Best 150 Lawyers Profile: Robert Divine

Immigration attorney Robert Divine had a perfectly good life in Chattanooga as a member of Baker, Donelson, Bearman, Caldwell & Berkowitz. He didn't need to give up his substantial salary to become a policy maker in Washington, D.C., for one of the nation's biggest bureaucracies. But that's exactly what he did in 2004 when he accepted the appointment of President George W. Bush as the first Chief Counsel of the U.S. Citizenship and Immigration Services (USCIS), the world's largest immigration services agency (housed within the Department of Homeland Security).

Regarding his appointment to the most important government job an immigration lawyer can have, Divine says, "I told the director, 'If you think I'm the right person for the role, I'm willing to do it, but I want you to know what you're getting--I can't stand it when the rules aren't clear because nobody knows what to do, and I'm just going to bug people until the rules are clear. And I also can't stand it when people are chasing their tails, and I'm just going to bug people until the process is efficient.'"

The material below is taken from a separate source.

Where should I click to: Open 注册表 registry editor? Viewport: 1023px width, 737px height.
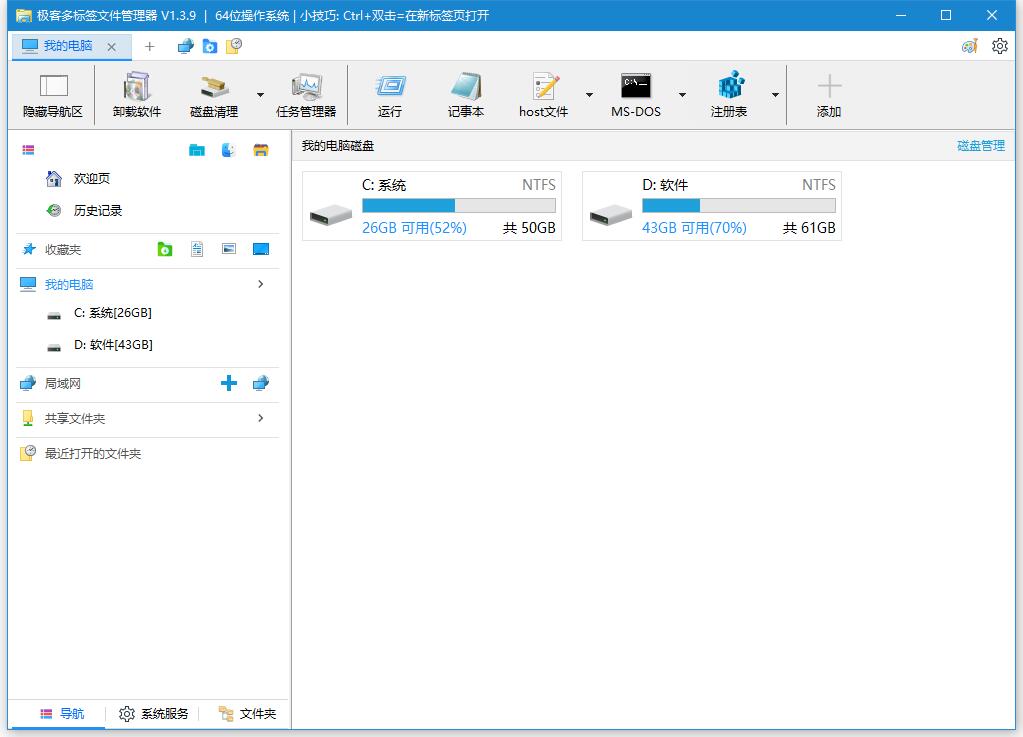coord(729,95)
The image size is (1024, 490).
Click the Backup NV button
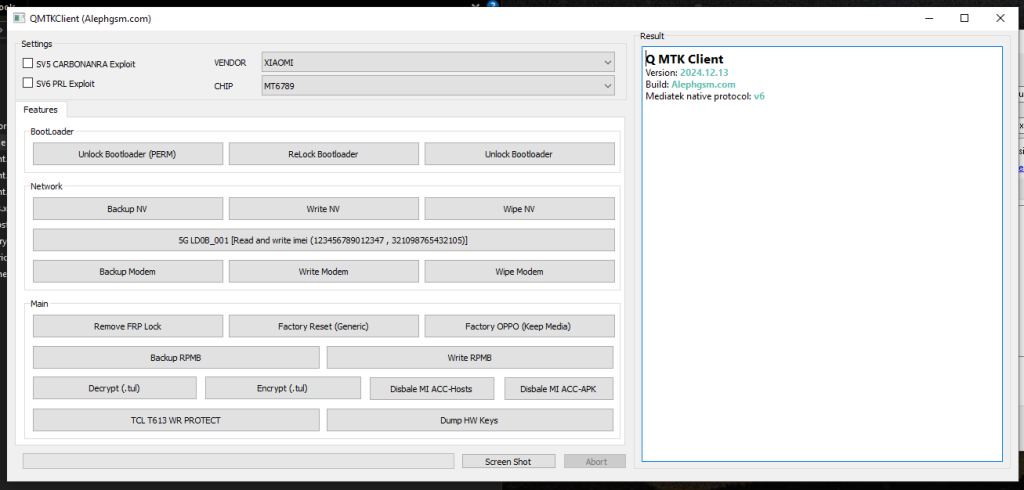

Once in place, Divine set about trying to untangle the nation's immigration laws, many of which are unclear. But when the USCIS director resigned to become ambassador to Spain, Divine was asked to run the entire agency until another Senate-confirmed person was selected. For the next six months, Divine was essentially CEO of a $2 billion, 15,000-employee operation that was, at the time, in the national spotlight. His promotion came right about the time the real debate got started in America regarding whether or not to legalize 15 million American aliens.

No doubt workers in the immigration service were relieved to be working for someone who understood their issues and for whom not every briefing had to be Immigration 101. Divine is diplomatic when asked if such a statement is true. "It was no doubt pleasant for these folks to have someone running their agency who knew their world--who knew their law, policies and procedures. You could get in a little deeper to what needed to get done," he says.

Divine's work in helping move the agency forward could go a long way toward shifting the debate over immigration. After all, a primary argument used by anti-immigration advocates has always been to wag the finger at the inefficient USCIS and question how, if the agency can't take care of the cases it's already got, can it be charged with processing all these new legals and making sure they aren't bad guys? Under director Divine, among other accomplishments, the agency developed a "transformation of agency" plan to completely revamp the agency's technology systems and business processes. Though not yet a completed project because it involves a major acquisition of services from vendors, that work is the basis of a big contract being set up right now to hire an IBM or Accenture to lead that effort. "People are really excited that someone got in there and made decisions," Divine says.

Divine later spent another six months in Washington as Acting Deputy Director of USCIS before returning to practice at Baker Donelson in Chattanooga. He continues to revise and annually update his book Immigration Practice, a 1,600-page practical treatise designed for immigration lawyers.